Cervantes found humdrum employment. An a
ffair with a married woman produced a daughter out of wedlock, whom he raised himself. He married a farmer's daughter nearly two decades younger than him. The girl had a small piece of property in La Mancha. While visiting La Mancha, he conceived his first published work of fiction, La Galatea, in the fashionable genre of pastoral romance. It would be another twenty years, at the age of fifty-eight years, before his masterpiece, El ingenioso hidalgo Don Quixote de la Mancha, was published. In those twenty years he wrote poetry, plays, and worked as a tax collector—and was once imprisoned for discrepancies in his tax-collection account ledgers.
"One of the plays he wrote was La Numantia," Ana said, and took me to see a performance. "Numantia was a Spanish town that withstood a terrible seize by the Romans. For ten long, bloody years, three thousand Spaniards defended the town with desperate courage against a Roman force of over one hundred thousand. Cervantes chose to set his play in the final days of the siege, at a time when the dead and starving lay in heaps in the city. Infants sucked blood from their mothers' breasts rather than milk. Two Numantian youths fight their way into the Roman camp to steal bread. One is killed, but the other, fatally wounded, comes back with blood-stained bread before dying.

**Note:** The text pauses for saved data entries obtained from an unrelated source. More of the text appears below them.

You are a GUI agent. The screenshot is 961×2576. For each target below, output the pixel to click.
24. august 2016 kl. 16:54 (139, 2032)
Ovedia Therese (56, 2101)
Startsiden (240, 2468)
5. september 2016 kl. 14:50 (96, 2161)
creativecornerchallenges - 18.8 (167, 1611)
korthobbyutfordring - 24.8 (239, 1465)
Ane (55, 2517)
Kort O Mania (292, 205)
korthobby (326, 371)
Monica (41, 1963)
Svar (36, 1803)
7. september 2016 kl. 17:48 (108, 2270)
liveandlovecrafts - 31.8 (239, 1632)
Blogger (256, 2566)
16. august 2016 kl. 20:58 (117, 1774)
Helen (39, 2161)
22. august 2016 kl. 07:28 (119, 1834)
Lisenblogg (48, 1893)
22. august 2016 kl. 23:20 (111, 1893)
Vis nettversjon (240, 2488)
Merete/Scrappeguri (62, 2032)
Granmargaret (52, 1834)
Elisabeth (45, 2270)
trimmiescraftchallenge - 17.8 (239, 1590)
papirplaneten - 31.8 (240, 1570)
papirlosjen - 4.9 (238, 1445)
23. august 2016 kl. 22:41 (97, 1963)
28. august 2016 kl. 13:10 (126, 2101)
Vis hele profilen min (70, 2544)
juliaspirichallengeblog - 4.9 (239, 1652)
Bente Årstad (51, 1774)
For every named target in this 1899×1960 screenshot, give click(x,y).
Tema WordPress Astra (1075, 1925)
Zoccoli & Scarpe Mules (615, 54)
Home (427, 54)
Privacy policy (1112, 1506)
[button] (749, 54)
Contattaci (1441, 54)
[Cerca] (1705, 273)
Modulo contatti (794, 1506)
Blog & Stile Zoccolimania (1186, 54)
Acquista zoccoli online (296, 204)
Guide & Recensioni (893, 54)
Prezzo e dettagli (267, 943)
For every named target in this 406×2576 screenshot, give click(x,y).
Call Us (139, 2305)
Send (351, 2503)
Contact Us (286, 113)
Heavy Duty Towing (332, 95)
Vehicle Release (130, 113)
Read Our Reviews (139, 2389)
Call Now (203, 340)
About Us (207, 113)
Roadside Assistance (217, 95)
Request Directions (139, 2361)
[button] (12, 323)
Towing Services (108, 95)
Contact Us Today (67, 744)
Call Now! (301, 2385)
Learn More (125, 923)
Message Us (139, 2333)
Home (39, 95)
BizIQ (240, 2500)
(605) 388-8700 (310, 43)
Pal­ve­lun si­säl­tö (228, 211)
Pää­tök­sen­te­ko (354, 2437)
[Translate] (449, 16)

"Think of the image," she said, "blood-stained bread and babies drinking the blood of their mothers."
For this play Ana dressed as a woman of quality, wearing a mask of course, and we sat in a box. The mosqueteros were even quiet during the play. "It is a story of great patriotism, of the courage of the Spanish people," she said. "One does not throw refuse at our people. When I first saw this play, I was just a girl. A drunk yelled an insult at the way one of the boys who had given their lives for bread had acted his death scene. The men in the pit almost tore him to pieces."
Watching the play, I barely breathed during that scene for fear of antagonizing those around me.
No single hero dominated the four-act tragedy. The people, the city, and Spain herself were the heroes. Characters included Spanish ladies, Roman soldiers, even the Rio Douro.